--- WHAT NEEDS TO BE DONE ---
From the entries below, extract every line that includes the word "button".

--- RECORDS SHOWN ---
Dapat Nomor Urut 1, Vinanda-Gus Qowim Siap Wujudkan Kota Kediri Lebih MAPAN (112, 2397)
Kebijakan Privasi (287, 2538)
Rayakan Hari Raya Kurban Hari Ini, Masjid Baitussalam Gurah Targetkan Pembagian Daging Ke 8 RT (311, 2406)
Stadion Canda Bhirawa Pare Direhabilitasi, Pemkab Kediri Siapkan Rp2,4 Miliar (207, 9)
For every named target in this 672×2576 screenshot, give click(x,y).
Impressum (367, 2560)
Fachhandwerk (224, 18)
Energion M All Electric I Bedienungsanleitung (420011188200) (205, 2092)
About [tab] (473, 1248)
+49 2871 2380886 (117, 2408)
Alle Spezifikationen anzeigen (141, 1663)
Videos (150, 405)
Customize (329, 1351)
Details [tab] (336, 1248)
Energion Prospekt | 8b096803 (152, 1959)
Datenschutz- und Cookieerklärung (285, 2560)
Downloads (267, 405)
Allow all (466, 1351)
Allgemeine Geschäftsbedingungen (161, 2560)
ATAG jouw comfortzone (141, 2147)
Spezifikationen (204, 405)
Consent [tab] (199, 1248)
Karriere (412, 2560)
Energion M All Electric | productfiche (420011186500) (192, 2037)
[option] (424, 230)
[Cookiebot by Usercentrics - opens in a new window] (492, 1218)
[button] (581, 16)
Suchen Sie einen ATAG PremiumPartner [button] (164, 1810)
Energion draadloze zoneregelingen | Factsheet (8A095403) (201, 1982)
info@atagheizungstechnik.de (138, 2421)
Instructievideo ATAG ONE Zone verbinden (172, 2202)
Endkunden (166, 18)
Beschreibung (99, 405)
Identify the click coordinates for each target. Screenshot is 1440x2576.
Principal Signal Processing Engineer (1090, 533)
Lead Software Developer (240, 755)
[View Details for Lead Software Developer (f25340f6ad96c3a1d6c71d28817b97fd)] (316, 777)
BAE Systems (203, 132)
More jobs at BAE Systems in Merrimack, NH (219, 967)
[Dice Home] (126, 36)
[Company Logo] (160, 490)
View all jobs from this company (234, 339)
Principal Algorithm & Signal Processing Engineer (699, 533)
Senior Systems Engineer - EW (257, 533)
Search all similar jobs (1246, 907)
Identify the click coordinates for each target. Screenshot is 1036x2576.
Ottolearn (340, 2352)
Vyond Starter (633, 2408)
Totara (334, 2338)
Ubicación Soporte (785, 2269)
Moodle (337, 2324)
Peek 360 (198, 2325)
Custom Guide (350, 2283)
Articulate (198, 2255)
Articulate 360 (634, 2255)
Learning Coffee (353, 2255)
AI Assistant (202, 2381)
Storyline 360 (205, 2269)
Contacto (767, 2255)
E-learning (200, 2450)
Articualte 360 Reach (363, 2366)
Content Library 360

--- ANSWER SECTION ---
[button] (581, 16)
Suchen Sie einen ATAG PremiumPartner [button] (164, 1810)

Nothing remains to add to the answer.